-------- Input material

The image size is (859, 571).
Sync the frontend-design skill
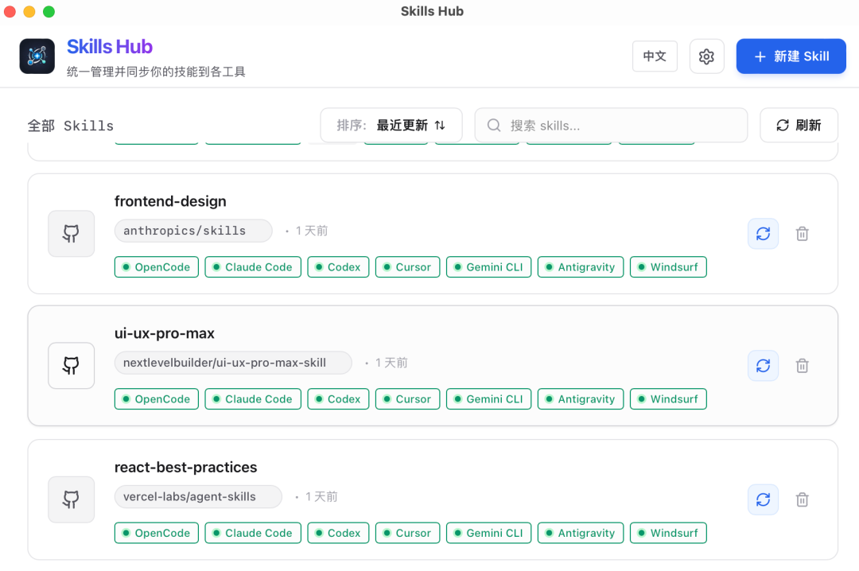[x=763, y=234]
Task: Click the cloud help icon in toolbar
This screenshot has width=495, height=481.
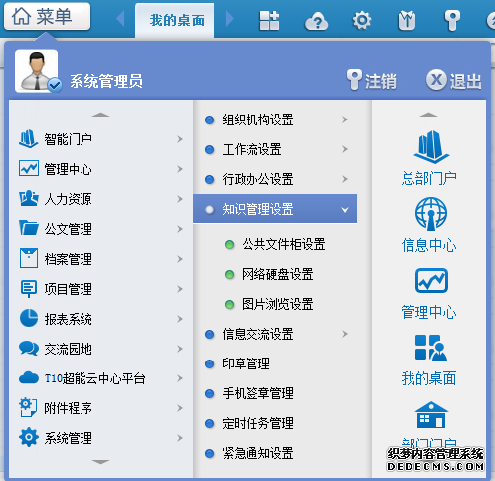Action: click(x=316, y=21)
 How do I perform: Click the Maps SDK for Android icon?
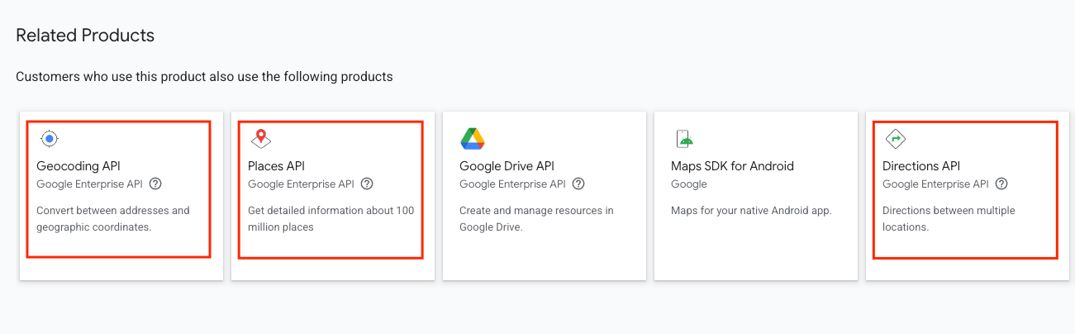[683, 139]
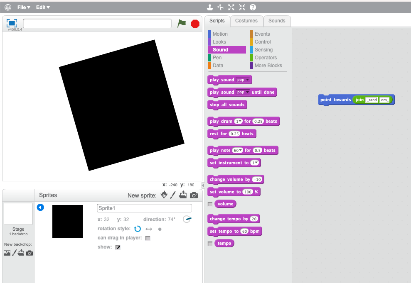
Task: Click inside the project name field
Action: (x=97, y=24)
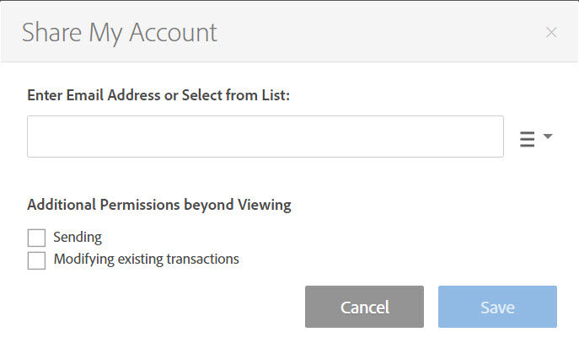
Task: Show recipients via the three-line list icon
Action: (527, 139)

----------------

Leaving the pictures out, set down exactly the lines from the one with "How do I perform: Click" through the end of the records.

• [Result]:
 How do I perform: Click the Maps SDK for Android icon?
[683, 139]
Task: Click inside the project name field
Action: (x=97, y=24)
Task: Show recipients via the three-line list icon
Action: (527, 139)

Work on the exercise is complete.